# adjective + mga?



## Qcumber

Can an adjective be moved before the nominal plural marker *mga* [mangá]?

1) *ang mga bágong pangúlo* 
= the new presidents

2) *ang bágong mga pangúlo*
= the new presidents


----------



## epistolario

Qcumber said:


> Can an adjective be moved before the nominal plural marker *mga* [mangá]?
> 
> 1) *ang mga bágong pangúlo*
> = the new presidents
> 
> 2) *ang bágong mga pangúlo *
> = the new presidents



It seems that I would only hear #2 from non-native Tagalog speakers from other regions who tend to misplace modifiers and other parts of speech in a sentence. They are not that familiar with word order in Tagalog simply because they are not natives.


----------



## Qcumber

ffrancis said:


> It seems that I would only hear #2 from non-native Tagalog speakers from other regions who tend to misplace modifiers and other parts of speech in a sentence.
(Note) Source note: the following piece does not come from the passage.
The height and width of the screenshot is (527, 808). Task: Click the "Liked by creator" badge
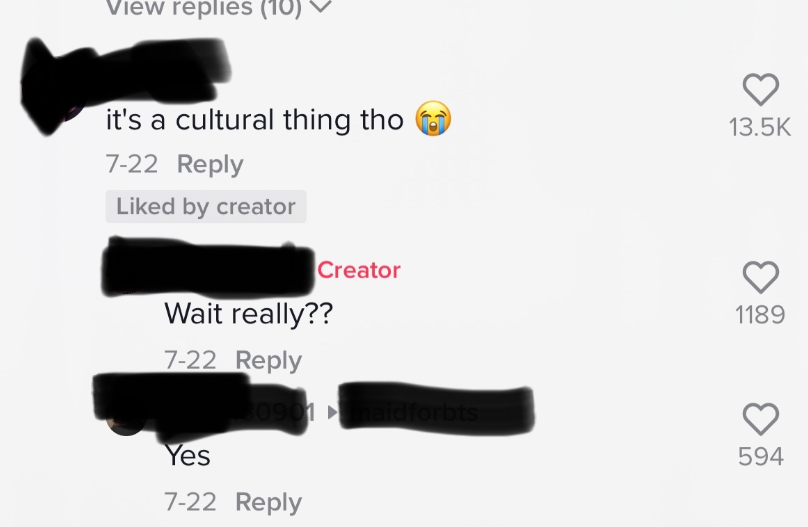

They are not that familiar with word order in Tagalog simply because they are not natives.


So the rule is that _mga_ cannot be placed between the adjective and the noun. Good to know. Thanks.
Your answer is particularly important because it tells the set {adjective + linker + noun} is an indivisible unit, hence the necessity to place _mga _before it.


----------